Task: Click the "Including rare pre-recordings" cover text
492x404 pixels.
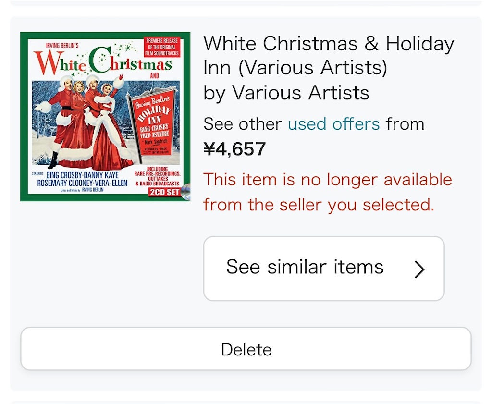Action: [x=157, y=176]
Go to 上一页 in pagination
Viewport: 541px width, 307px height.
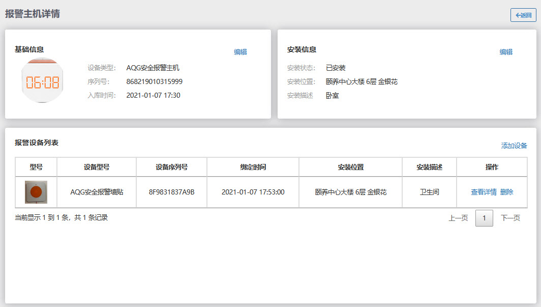pos(458,218)
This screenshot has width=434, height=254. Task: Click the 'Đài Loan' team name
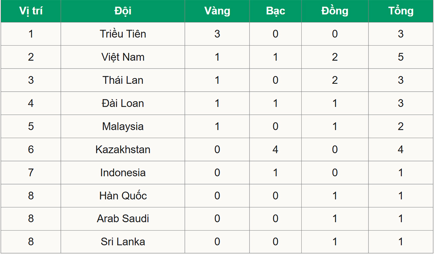point(123,103)
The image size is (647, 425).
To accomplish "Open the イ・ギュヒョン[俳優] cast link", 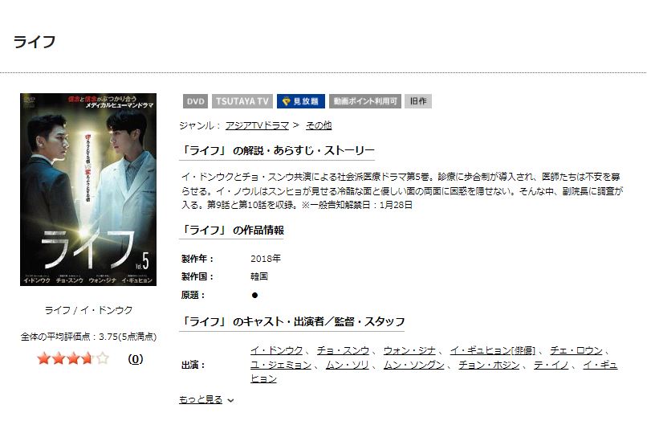I will (x=493, y=350).
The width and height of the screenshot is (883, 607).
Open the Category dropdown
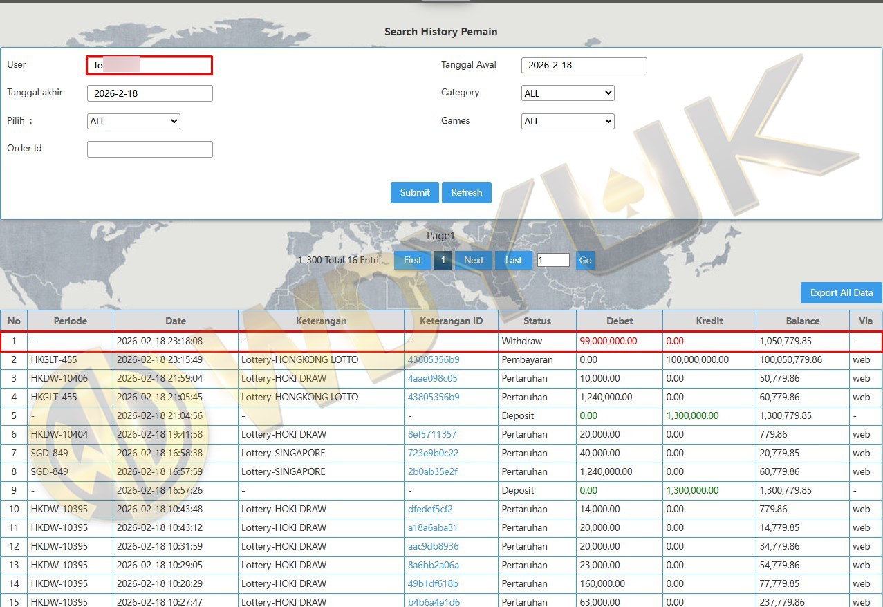point(567,93)
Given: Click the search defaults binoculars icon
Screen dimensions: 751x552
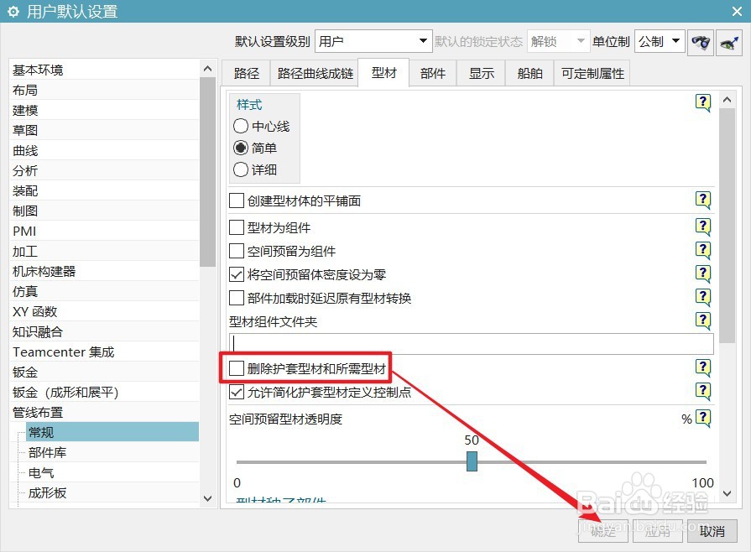Looking at the screenshot, I should [701, 42].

-----

Pictures are to be omitted from the copy, and only the lines from the one containing "The width and" through the final line of the listing above are to be written out exactly.

The width and height of the screenshot is (883, 607).
Open the Category dropdown
point(567,93)
Given: Click the search defaults binoculars icon
Screen dimensions: 751x552
Looking at the screenshot, I should [701, 42].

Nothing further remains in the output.